Auf amerikanischer Seite ist man sich nicht ausreichend bewusst, dass die Gefahr einer nuklearen Konfrontation wächst. Eine Eskalation der militärischen Spannungen zwischen den USA und Russland ist sehr wohl denkbar. Sie könnte in Syrien, der Ukraine oder auf hoher See stattfinden. Der Generalstabschef der russischen Streitkräfte, General Waleri Gerassimow, sagte am 24. Dezember 2020 auf einer Pressekonferenz für ausländische Militärattachés in Moskau, dass die Übungsaktivitäten der NATO – «unter zunehmender Beteiligung von Nicht-NATO-Ländern» – eine ausgesprochen russlandfeindliche Richtung eingeschlagen hätten und es zu zunehmenden Provokationen an den westlichen Grenzen Russlands komme.


Gerassimow sagte: «Der erhebliche Anstieg der Besuche von NATO-Schiffen im Schwarzen Meer, in der Ostsee und in der Barentssee ist alarmierend. Auch die Zahl der Flüge von strategischen US-Flugzeugen hat zugenommen.» Er hielt fest, dass es «bis heute keine Reaktionen (der NATO)» auf russische Vorschläge zur Reduzierung der militärischen Aktivitäten entlang der Konfliktlinie zwischen Russland und der NATO auf der Grundlage von Wechselseitigkeit und maximaler Transparenz und für einen effektiven Mechanismus zur Verhinderung gefährlicher militärischer Aktivitäten in der Luft und auf See – in erster Linie in der Ostsee- und Schwarzmeerregion – gegeben habe.


In der Tat steht auch Russland vor diesem Hintergrund nicht still. Während in historischer Perspektive der Anteil moderner Ausrüstung in der Sowjetarmee 54 Prozent und in den strategischen und Nuklearkräften 65 bis 70 Prozent betrug, was im Weltmassstab ein hohes Niveau war, liegt der Anteil moderner Waffen und Ausrüstung heute bei über 70 Prozent und bei den Nuklearkräften bei 86 Prozent.

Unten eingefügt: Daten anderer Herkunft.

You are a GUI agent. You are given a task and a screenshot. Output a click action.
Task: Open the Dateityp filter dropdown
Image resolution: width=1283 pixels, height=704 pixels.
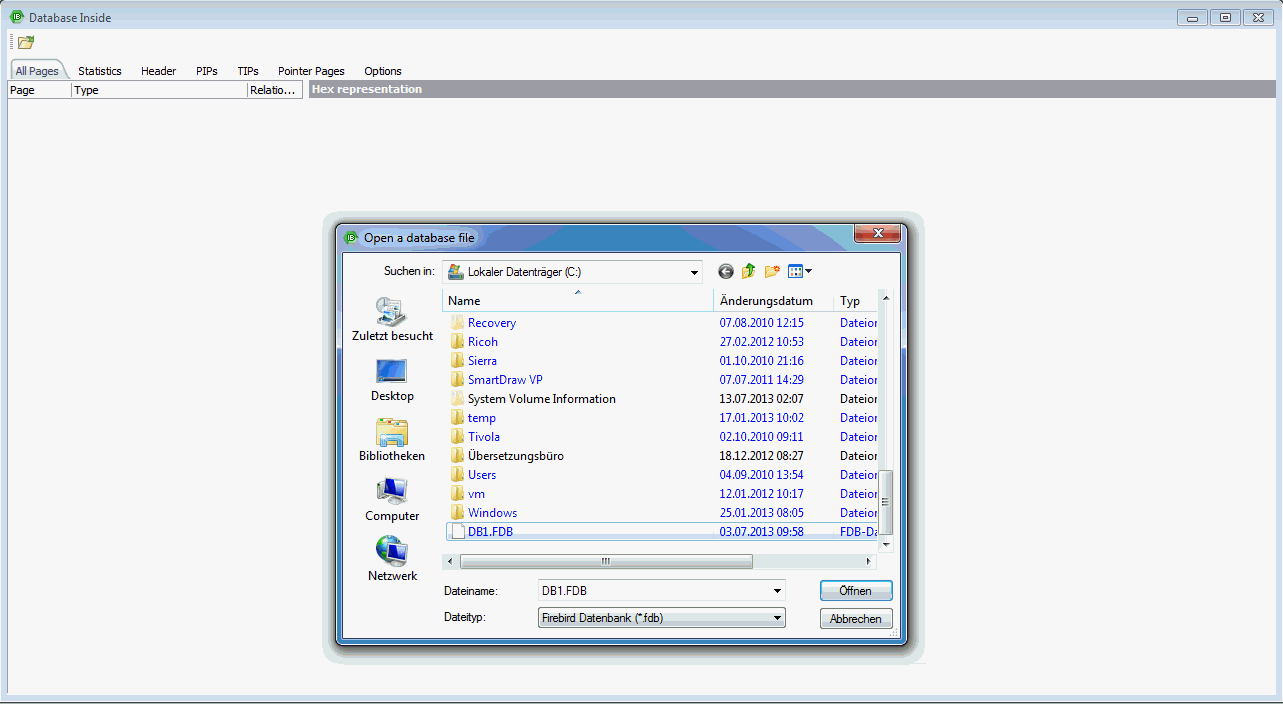pos(777,618)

Immer wieder gibt es Berichte über die Einführung neuer Waffen in den Streitkräften.


Derweil verschliessen die amerikanischen Strategen weiterhin die Augen vor einem allfälligen Bündnis zwischen Russland und China. Sie gehen munter davon aus, dass es möglich ist, beide Länder durch Sanktionen und Beschränkungen des Handels, der Investitionen, der Finanzen und der Technologie erfolgreich einzudämmen und allmählich zu zermalmen und gleichzeitig ihre innere Stabilität zu untergraben, indem man die inländische Opposition gegen das Regime, die Indoktrination «prowestlicher» Elemente und die Informationskriegsführung usw. finanziert.


Ebenso haben eine Reihe von Themen – z. B. die wachsenden Spannungen um Taiwan und die Schlüsselrolle der Ukraine in Bidens aussenpolitischem Entwurf – Russland und China dazu veranlasst, sich gegen Risiken abzusichern und ihre partnerschaftlichen Netzwerke zu vertiefen. Es ist eine historische Fehleinschätzung, den Mut Russlands und Chinas zur Zurückweisung von Angriffen zu unterschätzen.

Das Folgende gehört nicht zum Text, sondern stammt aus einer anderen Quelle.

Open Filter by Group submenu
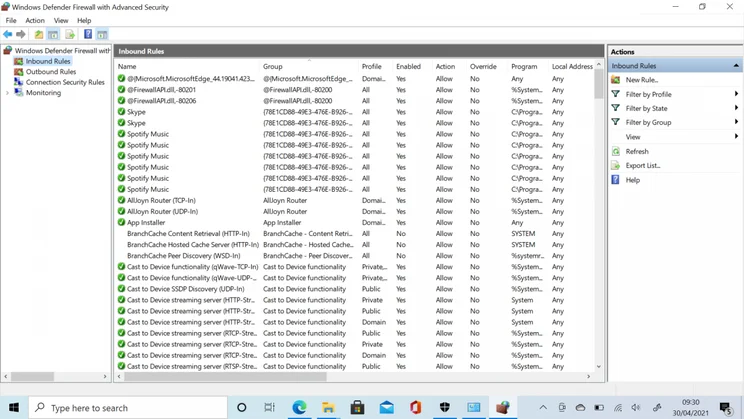This screenshot has width=744, height=419. point(648,122)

Irgendwann werden Moskau und Peking keine andere Möglichkeit mehr sehen, als die Amerikaner durch gemeinsame Anstrengungen zurechtzustutzen. Die Möglichkeit eines taktischen Bündnisses zwischen Russland und China wächst rapide. Es wird begünstigt durch die gemeinsamen Herausforderungen, denen sie gegenüberstehen: die USA hören nicht auf sie zu bedrängen und zu unterdrücken, sich in ihre inneren Angelegenheiten einzumischen und sie mit feindlichen Allianzen zu umzingeln.


* M. K. Bhadrakumar hat rund drei Jahrzehnte als Karrierediplomat im Dienst des indischen Aussenministeriums gewirkt. Er war unter anderem Botschafter in der früheren Sowjetunion, in Pakistan, Iran und Afghanistan sowie in Südkorea, Sri Lanka, Deutschland und in der Türkei. Seine Texte beschäftigen sich hauptsächlich mit der indischen Aussenpolitik und Ereignissen im Mittleren Osten, in Eurasien, in Zentralasien, Südasien und im Pazifischen Asien. Sein Blog heisst «Indian Punchline».